Она практически не спускала глаз с шоссе и пыльной стоянки за деревянными щитами, но так и не заметила его, пока он не очутился у нее за спиной и, коснувшись плеч, не прошептал:

— Это я.

Его щека оказалась вдруг рядом, и Тина повернулась и поцеловала его в губы. Некстати подоспели слезы, и они просто замерли на несколько секунд, обнявшись. Наконец Мило отступил, и Тина смогла разглядеть мужа. Он выглядел уставшим и похудевшим, под глазами проступили мешки.

— А я беспокоилась. Думала, тебя уже нет.

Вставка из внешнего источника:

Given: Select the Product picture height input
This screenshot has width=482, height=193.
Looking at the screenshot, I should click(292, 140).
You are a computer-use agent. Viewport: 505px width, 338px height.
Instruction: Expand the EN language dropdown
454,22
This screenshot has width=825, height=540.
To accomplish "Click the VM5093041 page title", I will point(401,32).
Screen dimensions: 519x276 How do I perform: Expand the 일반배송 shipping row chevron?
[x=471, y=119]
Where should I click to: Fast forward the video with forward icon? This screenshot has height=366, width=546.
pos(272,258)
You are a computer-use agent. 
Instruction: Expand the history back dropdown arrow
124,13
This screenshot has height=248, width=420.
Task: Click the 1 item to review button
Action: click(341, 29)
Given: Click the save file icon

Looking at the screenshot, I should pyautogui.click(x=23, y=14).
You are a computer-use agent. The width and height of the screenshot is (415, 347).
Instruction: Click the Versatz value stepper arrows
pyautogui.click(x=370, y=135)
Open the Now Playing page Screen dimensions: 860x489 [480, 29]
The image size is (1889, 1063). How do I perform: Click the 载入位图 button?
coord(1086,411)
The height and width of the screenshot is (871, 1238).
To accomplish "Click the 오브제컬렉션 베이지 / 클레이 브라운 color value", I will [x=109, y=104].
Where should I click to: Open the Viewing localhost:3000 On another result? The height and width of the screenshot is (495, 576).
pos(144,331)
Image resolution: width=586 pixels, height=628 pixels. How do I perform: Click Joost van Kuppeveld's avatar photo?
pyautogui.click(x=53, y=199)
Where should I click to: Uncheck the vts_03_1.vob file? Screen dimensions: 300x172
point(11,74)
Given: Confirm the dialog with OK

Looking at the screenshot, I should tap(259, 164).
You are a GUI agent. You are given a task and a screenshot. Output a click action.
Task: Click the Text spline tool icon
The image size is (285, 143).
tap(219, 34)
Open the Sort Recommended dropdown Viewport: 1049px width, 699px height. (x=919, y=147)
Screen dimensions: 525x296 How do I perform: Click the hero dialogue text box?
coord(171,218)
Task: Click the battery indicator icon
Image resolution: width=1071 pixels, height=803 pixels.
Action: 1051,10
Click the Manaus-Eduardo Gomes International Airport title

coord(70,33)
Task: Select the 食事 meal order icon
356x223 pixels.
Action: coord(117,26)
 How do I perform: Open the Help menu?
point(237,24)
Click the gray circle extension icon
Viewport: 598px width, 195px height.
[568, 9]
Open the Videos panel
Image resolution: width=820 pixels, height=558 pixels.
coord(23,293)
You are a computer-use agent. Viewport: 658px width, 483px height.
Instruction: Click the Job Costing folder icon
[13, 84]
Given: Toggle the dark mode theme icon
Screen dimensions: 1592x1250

Мило поцеловал ее еще раз.

— Пока жив. — Он взглянул на стоянку. — Хвоста за тобой я не заметил. Как тебе удалось?

Она рассмеялась и погладила его по небритой щеке.

— Есть в запасе пара трюков.

— Двадцать седьмой! — крикнула девушка в окне раздачи.

— Это мы, — сказала Тина.

— Я возьму. — Он поднялся и тут же вернулся с подносом, на котором высилась горка еды.

— Где ты пропадал? — спросила она, когда он снова сел.

— Всего не перескажешь. Том умер.

— Что?! Том?..

Мило кивнул и, понизив голос, добавил:

— Его убили.

— Убили… Кто?

— Не важно.

— Как это не важно! Конечно важно! Ты его арестовал?

Вопрос прозвучал глупо, и Тина сама это поняла. Прожив несколько лет с человеком, работающим на Компанию, она практически ничего не знала о том, чем они там занимаются.

— Видишь ли… В общем, тот, который стрелял… мне пришлось его убить.

Тина зажмурилась — в нос ударил сделавшийся вдруг неприятным запах уксуса — и подумала, что ее сейчас вырвет.

— Он и тебя хотел убить? Тот…

— Да.

Тина открыла глаза и уставилась на мужа. Потом крепко, до боли, стиснула его руку, переполненная той дикой, всепоглощающей любовью, что накатывает вместе с желанием вцепиться в любимого зубами, съесть его, вобрать в себя целиком. Чувство это не приходило к ней давно, наверное, с их первых дней. У него была колючая, мокрая от слез щека. Чьих? Его? Нет — Мило никогда не плакал.

— Проблема в том, что все решат, будто это я убил Грейнджера. Я пока скрываюсь, но как только о его смерти станет известно, оставаться в этой стране будет слишком опасно.

Она взяла себя в руки. Отстранилась, но не убрала руки с его запястья.

— И что теперь?

— Последние два дня я только об этом и думаю, — сухо, по-деловому ответил он. — И, как ни крути, решения нет. Компания хочет моей смерти.

— Что? Почему?

— Не важно, — сказал он и, прежде чем она успела возразить, добавил: — Ты только знай, что, если я снова покажусь, меня тут же убьют.

Тина кивнула, изо всех пытаясь не растерять остатки самообладания, держась за его собранность, его логику, его рассудительность.

— Ты ведь хотел собрать какие-то доказательства. Ты их собрал?

— Не совсем.

Она снова кивнула, словно понимала, о чем речь, словно жила в его мире.

— Итак, Мило, какой будет ответ?

Он медленно вдохнул через нос. Посмотрел на еду, к которой так и не прикоснулся. И, словно обращаясь к подносу, проговорил:

— Исчезнуть. Всем троим. — Он остановил ее движением руки. — Подожди. Это не так трудно, как может показаться. Деньги у меня есть, отложены. Мы сменим имена, документы. Ты их получила?

— Да.

— Можно уехать в Европу. Я знаю людей в Берлине и Швейцарии. Все устроится, я об этом позабочусь. Поверь. Конечно, будет нелегко. Мы вряд ли сможем навещать твоих родителей, но они смогут приезжать к нам.